I don’t particularly love or dread food shopping, I just find myself needing to do it at the most inconvenient times, like when I am hungry! I travel quite a bit, and that makes shopping more challenging without having a lot of food go bad. I also work from home, so I am able to miss the peak shopping times if I plan accordingly (which makes it MUCH more enjoyable)!
3. What is the single most important thing on your mind when you are shopping for food?
The quality and nutrition of the food I am buying (not highly processed, minimal added sugars/unnatural ingredients, etc.) I hate the idea of having unnecessary ingredients added to food.
4. How many times a week do you eat out? (based on 21 meals/week)
I eat out quite a bit, on average probably 5 – 8 times a week. Don’t judge me! I love connecting with people over food, especially when I don’t have to cook it myself.
5. Do you believe in leftovers?
I am SUCH a strong believer in leftovers! I am selectively lazy when it comes to cooking, so if I can make something once and enjoy it throughout the week that is always a win for me. I also believe in portion control and eat out quite a bit, so I almost always take food home with me from restaurants.
6. What food(s) are important when recalling food memories?
Food is powerful, and can be linked to so many positive and negative memories. A few food memories I can think back to are baking cinnamon rolls with my grandmother, eating my favorite ice cream during summer vacations, and just how delicious a Sweet Green salad tasted after traveling for two weeks straight.
7. How have your cooking/shopping habits changed over the last 10 years?
My cooking and shopping habits have drastically changed over the last 10 years. Ten years ago, I was about five years into a battle with an eating disorder that thankfully ended a few years later. Food was the enemy, and I was only concerned with buying low calorie and low fat foods and foods that I determined as “safe” to eat. Now, I realize so many of those foods had tons of added chemicals and other unnatural products, and they weren’t satisfying or nutritious! It pains to me think that for so many years, I saw food as something to be feared, not something to enjoy and give me energy. Now, I take great pleasure in eating and figuring out what to cook or buy. I really believe that until you can enjoy food, you can’t fully enjoy life. I am grateful that I now deeply enjoy both!
8. What are you working on these days that you’d like to tell us about?
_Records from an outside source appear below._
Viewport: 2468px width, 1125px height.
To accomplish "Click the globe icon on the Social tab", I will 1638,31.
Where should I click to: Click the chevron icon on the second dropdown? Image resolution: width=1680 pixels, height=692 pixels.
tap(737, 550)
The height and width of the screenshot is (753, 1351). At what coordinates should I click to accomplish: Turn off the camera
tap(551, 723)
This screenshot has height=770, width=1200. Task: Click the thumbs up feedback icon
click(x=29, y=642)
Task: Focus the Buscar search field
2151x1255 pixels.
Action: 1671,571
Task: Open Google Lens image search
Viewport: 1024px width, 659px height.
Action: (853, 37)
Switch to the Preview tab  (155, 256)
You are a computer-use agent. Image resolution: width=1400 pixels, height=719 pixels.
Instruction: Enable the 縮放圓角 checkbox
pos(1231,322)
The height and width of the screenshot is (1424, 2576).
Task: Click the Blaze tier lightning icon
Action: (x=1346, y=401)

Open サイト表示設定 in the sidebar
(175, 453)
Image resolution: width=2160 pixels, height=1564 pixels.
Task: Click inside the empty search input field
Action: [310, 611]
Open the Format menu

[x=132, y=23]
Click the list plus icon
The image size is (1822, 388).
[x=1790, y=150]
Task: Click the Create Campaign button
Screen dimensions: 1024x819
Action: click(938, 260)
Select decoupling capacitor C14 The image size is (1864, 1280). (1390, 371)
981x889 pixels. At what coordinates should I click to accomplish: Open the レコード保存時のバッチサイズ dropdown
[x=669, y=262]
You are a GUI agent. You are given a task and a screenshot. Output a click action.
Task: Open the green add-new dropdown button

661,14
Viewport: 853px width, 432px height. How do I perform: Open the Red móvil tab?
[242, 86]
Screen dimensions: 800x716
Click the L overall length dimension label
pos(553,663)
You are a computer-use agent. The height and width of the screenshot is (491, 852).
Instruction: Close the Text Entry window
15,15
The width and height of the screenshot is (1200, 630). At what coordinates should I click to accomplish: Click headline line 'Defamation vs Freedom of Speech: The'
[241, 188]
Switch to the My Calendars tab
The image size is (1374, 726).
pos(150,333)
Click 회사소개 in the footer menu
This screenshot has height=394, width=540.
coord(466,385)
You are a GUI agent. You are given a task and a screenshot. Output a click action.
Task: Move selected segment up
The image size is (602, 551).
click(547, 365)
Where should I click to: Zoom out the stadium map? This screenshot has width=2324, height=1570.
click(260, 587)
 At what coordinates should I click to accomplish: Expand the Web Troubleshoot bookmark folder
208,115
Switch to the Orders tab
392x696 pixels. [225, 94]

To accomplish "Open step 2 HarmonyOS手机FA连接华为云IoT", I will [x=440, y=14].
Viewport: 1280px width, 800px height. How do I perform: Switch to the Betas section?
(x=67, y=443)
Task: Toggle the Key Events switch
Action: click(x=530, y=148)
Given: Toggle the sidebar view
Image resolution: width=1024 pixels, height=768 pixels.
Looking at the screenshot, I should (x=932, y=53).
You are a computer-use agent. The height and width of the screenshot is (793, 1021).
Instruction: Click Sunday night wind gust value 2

I am blessed to be working for a small DC-based nonprofit called Rock Recovery that provides affordable outpatient treatment for adults struggling with disordered eating in the DC area, and community empowerment education programs nationwide. Millions of men and women (and children) struggle with food and body image issues, and it puts an unnecessary strain on our relationships and on our overall health.
I am so passionate about the work that Rock Recovery does, and love that we get to help bring people back to health and wholeness. We recently started speaking to elementary school children, and it is startling to see that at such a young age children are already developing an unhealthy relationship with food and their bodies. I am grateful that Rock Recovery is helping to shift the way communities and individuals look at their bodies and relationships with food, and am excited to see what the next year holds for us as an organization.
Thanks so much, Christie!
If you would like to be featured on Inside the Fridge, please contact Aimme at email@example.com.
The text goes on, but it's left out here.